> WORK ORDER
Return, word for word, the line containing "Task: Focus the" and every line after it through the last line of the records below.

> DATA PROVIDED
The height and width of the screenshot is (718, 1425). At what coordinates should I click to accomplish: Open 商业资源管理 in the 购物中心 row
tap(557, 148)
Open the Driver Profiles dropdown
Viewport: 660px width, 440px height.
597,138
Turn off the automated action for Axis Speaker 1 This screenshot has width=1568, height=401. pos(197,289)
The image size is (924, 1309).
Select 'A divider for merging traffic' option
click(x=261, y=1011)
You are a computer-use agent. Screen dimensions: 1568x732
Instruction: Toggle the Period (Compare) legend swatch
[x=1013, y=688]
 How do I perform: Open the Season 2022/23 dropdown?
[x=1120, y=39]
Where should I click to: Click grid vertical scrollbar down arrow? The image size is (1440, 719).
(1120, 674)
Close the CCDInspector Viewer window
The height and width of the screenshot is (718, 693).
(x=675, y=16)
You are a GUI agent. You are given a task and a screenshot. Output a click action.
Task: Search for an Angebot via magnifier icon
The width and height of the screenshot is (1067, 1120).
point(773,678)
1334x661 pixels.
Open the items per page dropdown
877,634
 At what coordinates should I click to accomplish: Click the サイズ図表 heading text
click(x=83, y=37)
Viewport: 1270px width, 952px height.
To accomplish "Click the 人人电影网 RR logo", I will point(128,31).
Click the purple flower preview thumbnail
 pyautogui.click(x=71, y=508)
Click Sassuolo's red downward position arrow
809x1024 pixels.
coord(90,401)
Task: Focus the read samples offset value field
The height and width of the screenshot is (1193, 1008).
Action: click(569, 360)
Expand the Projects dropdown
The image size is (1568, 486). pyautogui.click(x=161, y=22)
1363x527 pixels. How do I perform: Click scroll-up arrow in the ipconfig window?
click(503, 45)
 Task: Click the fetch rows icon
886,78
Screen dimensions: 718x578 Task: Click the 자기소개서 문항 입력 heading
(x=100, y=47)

> ANSWER BELOW
Task: Focus the read samples offset value field
The height and width of the screenshot is (1193, 1008).
Action: click(569, 360)
Expand the Projects dropdown
The image size is (1568, 486). pyautogui.click(x=161, y=22)
1363x527 pixels. How do I perform: Click scroll-up arrow in the ipconfig window?
click(503, 45)
 Task: Click the fetch rows icon
886,78
Screen dimensions: 718x578 Task: Click the 자기소개서 문항 입력 heading
(x=100, y=47)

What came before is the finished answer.